Way too early to be thinking about this shit. Time for a distraction: "Where are we going anyway?" she asked Theo, who had apparently concluded his rant without her and was now fussing with a map of the city, written in Swedish. "It's like I said before. We need to get you some attire. Women's clothes. Blouses, bras, underwear. A dress too, I guess. Do you wear a dress to a funeral?" "How the hell should I know, neither of us have ever been to one. Look, you drive, I'll figure out the map."

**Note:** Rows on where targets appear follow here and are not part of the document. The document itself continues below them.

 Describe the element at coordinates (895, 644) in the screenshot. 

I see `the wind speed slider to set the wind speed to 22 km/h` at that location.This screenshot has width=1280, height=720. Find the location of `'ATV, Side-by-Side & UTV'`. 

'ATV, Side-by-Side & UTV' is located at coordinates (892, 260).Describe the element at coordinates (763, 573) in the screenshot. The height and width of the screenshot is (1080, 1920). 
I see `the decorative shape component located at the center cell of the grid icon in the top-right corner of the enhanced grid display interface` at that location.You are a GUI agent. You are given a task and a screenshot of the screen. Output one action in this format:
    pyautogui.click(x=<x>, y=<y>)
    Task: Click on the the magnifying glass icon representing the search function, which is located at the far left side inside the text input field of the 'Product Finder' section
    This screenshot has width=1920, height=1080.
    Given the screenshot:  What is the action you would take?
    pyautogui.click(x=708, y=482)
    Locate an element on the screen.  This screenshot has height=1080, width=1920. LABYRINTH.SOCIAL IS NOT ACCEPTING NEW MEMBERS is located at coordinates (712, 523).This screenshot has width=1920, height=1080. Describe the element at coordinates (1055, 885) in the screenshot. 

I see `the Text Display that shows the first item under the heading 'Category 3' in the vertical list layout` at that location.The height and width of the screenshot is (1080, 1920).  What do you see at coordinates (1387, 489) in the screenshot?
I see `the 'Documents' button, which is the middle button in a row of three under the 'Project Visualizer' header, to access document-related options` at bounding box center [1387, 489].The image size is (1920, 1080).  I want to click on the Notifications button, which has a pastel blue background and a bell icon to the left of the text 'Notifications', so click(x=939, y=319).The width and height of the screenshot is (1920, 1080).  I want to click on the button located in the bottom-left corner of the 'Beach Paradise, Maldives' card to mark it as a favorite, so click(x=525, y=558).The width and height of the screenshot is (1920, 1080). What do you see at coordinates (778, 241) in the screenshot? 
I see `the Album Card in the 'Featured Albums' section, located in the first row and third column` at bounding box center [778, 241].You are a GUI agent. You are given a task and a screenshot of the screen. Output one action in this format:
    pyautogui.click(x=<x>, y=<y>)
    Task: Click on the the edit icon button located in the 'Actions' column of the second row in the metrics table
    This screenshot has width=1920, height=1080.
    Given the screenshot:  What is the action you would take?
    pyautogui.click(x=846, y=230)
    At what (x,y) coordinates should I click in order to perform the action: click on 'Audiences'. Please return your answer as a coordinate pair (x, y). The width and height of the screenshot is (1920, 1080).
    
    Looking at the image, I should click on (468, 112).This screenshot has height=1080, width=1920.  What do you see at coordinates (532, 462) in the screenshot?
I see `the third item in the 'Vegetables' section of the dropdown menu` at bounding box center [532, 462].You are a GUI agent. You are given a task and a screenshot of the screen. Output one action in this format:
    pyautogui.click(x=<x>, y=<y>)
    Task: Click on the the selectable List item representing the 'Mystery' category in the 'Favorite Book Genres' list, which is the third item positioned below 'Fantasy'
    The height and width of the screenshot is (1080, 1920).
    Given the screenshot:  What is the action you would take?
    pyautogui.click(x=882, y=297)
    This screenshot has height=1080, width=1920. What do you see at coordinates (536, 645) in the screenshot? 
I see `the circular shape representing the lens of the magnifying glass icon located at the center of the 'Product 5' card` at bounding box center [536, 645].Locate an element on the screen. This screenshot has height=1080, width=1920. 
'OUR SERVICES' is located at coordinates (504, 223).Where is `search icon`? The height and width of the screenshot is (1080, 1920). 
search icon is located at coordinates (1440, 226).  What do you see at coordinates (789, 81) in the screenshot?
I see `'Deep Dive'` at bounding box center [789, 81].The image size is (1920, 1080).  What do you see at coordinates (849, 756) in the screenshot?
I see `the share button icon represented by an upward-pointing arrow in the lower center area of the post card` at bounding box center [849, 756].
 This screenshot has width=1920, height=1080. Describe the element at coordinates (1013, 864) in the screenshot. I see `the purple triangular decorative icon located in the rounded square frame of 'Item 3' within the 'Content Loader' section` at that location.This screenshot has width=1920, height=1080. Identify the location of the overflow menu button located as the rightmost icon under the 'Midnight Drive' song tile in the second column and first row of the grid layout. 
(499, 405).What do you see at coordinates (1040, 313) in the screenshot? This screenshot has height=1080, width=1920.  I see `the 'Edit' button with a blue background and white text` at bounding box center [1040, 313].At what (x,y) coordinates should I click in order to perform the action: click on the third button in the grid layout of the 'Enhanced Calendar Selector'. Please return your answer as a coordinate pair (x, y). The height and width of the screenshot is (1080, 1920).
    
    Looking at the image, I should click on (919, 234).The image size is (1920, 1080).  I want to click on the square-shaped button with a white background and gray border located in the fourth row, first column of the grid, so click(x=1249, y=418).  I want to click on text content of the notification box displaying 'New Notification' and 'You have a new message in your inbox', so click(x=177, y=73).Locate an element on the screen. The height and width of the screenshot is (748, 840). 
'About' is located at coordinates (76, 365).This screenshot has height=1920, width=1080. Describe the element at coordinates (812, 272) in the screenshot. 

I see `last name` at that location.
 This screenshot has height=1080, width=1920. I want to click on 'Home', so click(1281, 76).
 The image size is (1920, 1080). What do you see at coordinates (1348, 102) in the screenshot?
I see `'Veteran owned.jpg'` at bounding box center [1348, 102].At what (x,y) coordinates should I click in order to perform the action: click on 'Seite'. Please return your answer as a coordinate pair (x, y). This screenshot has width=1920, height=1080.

As Sofija tried to refold the tangled mess of paper before her, a thought occurred to her. "How are we going to be paying for all this? All my, our, whatever money went into getting tickets here for the break." Theo had that look on his face. Furtive, bushy little eyebrow raised just so while he nibbled on his lower lip. Cute on anyone else, just goofy on her. Or him. The same one she had when she was about to lie about something. "I don't know. Look, we'll think of something. Just find a place, OK? One with a big parking lot, if you can." "Why a big parking lot?" "I thought we'd try shoplifting. You can be the get-away driver."
'Am I normally this stupid?' Sofija wondered, marveling at what a terrible plan this was. Maybe being a clone made you an idiot? "Theo, are you retarded? First of all, if anyone is going to be the get-away driver, it's you. I'm the one who has to try on the clothes. But even if that part of the plan weren't so fucking stupid, we're STILL not robbing a department store. The last thing I need is to do is end up locked a Swedish jail cell with you!" "Fuck it, fine. We'll come up with a better plan. Is this the place? Find something cheap, maybe. I don't know!"